Tuning sensitivity and limit of detection of nanoparticle dimer based on SiO2@Au core-shell for breast cancer diagnosis and prediction of treatment benefit

Abstract

For many years, Mammographic screening has been considered as the most utilized tool for clinical diagnosis of breast cancer. However, when it comes to tumors with small size, particularly those located deep in the breast or behind dense tissue, Mammography is unable to detect the presence of tiny nodules in the breast, making it less suitable for the early diagnosis of breast cancer. The early prognosis remains, hence, a challenging task for public health worldwide. This theoretical study focuses on the design and computational analysis of SiO2@Au core-shell nanoparticle dimers for potential application in breast cancer detection using serological tests. The study uses the well-known Finite-Difference Time-Domain (FDTD) method to simulate and study the role of the proposed configuration in enhancing the electric field intensity at the hot-spot. To design our configurations, we use the golden ratio constant (φ), which enables the determination of the core and the shell radii that yield the optimal response in terms of the absorption spectrum and the electric field enhancement.
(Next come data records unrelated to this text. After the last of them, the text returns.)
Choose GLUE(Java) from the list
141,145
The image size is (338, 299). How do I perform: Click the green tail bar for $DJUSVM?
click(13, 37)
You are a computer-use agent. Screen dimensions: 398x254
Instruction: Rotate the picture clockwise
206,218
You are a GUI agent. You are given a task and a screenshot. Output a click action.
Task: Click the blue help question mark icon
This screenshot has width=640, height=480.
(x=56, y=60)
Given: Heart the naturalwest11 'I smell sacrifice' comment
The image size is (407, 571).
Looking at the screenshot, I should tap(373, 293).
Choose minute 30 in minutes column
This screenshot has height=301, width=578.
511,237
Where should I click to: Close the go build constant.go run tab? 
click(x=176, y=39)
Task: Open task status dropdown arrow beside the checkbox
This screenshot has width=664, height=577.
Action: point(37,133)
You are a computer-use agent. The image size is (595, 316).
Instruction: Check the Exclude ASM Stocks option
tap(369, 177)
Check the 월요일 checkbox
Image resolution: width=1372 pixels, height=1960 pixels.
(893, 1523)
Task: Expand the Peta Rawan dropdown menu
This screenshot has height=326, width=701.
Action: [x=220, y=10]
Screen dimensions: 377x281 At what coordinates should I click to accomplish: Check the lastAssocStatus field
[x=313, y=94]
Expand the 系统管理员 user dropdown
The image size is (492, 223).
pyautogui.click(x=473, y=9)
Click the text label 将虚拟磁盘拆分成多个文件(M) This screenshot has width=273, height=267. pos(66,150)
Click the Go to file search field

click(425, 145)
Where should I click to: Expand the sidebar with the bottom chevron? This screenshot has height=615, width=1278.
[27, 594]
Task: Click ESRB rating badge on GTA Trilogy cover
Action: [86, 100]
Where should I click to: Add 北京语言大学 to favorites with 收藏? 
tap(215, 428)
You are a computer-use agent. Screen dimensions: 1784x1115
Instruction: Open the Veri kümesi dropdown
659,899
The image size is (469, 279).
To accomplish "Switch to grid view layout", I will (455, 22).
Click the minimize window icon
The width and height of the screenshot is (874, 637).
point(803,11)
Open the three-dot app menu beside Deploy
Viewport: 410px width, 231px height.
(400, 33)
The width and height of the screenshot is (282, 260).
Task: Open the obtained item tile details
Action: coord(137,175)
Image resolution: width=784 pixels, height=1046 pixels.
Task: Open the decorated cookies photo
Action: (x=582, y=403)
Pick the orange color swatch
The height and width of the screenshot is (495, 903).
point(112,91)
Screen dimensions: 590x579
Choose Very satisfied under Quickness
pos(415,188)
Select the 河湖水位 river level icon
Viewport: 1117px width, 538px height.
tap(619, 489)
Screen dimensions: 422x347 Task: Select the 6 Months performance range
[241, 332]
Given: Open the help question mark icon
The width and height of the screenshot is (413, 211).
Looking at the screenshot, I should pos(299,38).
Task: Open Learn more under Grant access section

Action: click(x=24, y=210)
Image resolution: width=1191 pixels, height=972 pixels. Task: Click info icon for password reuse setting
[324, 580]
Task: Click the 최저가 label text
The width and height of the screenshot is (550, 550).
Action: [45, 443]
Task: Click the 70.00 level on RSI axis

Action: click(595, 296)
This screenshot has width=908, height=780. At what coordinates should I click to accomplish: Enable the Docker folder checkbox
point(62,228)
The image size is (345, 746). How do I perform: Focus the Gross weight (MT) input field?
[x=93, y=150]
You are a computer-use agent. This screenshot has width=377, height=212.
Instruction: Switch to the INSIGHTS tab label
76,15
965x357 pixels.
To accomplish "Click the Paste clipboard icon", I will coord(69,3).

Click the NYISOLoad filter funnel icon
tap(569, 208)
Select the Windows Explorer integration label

Our results show that the proposed approach significantly enhances the electric field intensity at the hot-spot, achieving an amplification factor of 1.9 × 10³. This enhancement amplifies the interaction between light and the targeted molecules located at the hot spot, thereby improving detection sensitivity. Furthermore, the detection limit reaches 0. 4 × 10⁻⁶ RIU, which is several times lower than that of conventional LSPR sensors. These enhanced performance characteristics of the proposed configuration pave the way for its use in high-precision breast cancer diagnosis and prediction of treatment benefits.